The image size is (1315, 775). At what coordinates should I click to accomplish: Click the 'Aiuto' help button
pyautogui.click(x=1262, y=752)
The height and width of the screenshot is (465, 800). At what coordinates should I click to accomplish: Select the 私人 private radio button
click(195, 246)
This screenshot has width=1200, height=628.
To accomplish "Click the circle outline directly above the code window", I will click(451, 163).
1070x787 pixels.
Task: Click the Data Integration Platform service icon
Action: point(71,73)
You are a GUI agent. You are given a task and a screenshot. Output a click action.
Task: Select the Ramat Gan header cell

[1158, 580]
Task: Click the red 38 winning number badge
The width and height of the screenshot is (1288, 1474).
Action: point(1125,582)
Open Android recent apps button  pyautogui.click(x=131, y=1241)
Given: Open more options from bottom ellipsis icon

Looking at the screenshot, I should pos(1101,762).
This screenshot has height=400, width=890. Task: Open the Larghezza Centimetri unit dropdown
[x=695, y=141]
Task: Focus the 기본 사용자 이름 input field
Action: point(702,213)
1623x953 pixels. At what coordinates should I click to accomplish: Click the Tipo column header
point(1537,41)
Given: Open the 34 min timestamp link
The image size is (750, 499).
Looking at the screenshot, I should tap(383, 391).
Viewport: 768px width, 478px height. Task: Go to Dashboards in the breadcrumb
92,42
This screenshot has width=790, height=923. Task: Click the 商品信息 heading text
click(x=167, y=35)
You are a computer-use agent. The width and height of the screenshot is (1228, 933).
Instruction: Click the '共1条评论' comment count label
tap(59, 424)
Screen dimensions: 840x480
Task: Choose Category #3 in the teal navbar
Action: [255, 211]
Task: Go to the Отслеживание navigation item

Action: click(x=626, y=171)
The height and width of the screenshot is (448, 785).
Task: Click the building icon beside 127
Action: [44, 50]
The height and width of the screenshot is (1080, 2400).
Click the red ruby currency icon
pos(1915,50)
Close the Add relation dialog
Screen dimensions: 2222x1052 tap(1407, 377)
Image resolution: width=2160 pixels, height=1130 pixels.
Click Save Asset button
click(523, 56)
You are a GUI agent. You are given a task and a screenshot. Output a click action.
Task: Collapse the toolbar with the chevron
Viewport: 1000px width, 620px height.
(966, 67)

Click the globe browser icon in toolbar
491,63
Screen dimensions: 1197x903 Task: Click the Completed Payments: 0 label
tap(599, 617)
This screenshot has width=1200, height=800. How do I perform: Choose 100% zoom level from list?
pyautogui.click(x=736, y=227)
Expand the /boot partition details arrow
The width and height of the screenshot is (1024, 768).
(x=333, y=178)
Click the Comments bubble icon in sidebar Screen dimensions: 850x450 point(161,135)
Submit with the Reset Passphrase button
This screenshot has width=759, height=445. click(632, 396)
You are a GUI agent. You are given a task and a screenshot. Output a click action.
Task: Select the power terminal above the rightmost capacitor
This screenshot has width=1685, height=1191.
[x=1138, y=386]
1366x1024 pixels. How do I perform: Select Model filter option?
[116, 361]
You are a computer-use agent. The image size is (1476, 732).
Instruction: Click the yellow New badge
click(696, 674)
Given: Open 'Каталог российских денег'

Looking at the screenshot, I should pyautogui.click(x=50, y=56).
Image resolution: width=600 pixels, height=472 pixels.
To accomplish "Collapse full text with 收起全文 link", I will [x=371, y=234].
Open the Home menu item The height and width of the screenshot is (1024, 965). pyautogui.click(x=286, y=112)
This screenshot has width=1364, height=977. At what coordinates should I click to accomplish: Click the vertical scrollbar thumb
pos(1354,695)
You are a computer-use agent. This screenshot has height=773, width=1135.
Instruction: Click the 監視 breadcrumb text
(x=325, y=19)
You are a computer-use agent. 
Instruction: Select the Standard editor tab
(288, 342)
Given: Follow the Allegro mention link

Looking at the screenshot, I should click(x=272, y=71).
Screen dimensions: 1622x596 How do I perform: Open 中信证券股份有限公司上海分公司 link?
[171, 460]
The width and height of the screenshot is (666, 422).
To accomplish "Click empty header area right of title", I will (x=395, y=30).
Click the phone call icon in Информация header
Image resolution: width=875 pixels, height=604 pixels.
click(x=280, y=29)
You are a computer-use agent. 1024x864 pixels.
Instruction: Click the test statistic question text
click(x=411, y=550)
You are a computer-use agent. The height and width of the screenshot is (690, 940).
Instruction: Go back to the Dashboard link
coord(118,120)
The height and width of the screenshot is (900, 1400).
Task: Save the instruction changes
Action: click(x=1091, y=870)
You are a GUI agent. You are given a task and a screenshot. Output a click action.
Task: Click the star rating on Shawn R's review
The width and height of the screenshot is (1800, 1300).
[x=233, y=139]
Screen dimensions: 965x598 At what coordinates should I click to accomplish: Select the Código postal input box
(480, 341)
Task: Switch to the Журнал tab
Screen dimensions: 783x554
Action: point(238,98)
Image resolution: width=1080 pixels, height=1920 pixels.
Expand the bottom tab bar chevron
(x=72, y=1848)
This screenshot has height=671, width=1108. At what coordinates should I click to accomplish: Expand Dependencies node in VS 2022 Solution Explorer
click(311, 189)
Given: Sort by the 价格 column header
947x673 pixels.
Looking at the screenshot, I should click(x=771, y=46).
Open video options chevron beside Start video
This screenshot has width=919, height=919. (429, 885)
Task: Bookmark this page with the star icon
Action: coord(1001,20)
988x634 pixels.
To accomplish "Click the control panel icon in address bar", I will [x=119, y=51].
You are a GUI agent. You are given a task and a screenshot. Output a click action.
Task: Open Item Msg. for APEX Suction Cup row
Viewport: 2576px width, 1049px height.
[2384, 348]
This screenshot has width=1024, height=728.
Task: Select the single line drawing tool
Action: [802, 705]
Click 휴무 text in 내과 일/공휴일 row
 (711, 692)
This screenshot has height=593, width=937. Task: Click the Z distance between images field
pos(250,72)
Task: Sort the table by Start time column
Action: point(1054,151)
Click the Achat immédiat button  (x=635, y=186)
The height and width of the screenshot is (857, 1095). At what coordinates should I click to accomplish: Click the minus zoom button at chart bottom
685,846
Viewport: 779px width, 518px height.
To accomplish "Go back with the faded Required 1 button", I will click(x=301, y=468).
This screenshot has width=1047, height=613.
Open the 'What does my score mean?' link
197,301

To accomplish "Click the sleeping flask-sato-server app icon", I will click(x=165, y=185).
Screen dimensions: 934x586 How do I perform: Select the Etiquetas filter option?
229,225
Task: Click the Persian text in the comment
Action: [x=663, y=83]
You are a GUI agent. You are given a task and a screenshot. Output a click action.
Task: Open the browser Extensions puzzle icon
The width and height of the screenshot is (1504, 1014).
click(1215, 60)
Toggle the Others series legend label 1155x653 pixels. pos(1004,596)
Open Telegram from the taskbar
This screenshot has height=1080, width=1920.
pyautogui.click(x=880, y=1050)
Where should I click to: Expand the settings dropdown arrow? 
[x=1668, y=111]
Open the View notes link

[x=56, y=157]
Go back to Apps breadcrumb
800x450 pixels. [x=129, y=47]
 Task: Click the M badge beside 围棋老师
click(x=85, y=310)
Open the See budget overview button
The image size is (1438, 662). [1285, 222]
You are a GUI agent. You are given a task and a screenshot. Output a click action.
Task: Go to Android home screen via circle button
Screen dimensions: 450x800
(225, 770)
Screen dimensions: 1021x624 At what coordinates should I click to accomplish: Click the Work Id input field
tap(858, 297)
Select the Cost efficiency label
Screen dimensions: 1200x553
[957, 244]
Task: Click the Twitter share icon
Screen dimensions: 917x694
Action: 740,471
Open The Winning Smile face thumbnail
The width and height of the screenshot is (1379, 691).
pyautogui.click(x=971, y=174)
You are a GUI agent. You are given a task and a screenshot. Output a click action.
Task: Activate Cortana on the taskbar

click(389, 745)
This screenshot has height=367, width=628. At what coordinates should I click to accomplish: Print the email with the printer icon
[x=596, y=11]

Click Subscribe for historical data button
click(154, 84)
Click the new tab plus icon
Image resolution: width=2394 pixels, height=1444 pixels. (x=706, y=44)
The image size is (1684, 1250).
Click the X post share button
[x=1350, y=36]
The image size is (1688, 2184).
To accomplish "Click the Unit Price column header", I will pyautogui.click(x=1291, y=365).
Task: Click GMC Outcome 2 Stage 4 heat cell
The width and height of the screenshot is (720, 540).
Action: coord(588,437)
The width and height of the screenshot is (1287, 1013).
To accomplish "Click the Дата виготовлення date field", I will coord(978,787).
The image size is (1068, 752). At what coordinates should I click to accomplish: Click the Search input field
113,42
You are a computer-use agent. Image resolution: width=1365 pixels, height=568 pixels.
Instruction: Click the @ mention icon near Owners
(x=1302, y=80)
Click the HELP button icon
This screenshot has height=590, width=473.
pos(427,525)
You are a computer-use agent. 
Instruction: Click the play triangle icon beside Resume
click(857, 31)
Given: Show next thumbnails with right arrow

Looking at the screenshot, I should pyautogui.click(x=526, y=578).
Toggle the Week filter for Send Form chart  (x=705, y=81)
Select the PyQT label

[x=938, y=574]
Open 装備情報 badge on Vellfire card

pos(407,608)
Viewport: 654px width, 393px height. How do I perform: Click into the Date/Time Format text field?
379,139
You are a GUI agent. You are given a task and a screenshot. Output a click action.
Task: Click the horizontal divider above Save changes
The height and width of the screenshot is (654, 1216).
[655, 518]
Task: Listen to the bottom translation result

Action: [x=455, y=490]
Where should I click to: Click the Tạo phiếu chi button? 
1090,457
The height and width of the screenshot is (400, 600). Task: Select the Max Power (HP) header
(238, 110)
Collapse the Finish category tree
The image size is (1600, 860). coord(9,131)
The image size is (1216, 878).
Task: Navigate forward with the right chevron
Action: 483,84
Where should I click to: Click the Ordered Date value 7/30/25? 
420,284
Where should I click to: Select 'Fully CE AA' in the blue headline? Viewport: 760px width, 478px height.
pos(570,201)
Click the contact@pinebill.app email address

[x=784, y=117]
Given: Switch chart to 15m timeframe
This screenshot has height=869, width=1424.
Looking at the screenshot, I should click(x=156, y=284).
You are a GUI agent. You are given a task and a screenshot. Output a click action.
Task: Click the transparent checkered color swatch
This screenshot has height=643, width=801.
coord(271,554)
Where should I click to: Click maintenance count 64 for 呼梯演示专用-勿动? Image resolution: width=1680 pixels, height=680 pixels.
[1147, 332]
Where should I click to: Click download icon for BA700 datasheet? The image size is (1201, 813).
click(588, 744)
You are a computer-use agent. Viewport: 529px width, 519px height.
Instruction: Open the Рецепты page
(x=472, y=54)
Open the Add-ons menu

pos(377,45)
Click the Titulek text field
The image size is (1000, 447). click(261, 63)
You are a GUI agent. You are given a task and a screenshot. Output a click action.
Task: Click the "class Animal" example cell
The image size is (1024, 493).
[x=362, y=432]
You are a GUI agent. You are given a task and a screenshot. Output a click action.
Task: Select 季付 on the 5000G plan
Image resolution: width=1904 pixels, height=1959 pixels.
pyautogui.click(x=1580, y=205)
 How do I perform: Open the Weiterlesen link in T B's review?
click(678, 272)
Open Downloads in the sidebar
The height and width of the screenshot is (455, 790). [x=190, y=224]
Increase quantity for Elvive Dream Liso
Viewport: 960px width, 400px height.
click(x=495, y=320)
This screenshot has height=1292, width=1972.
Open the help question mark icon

******************************

• **GOAL OF THE EXERCISE**
Filter the records above for the string "Android" and copy each matching line.

• **RESPONSE TO THIS TASK**
Open Android recent apps button  pyautogui.click(x=131, y=1241)
Task: Go to Android home screen via circle button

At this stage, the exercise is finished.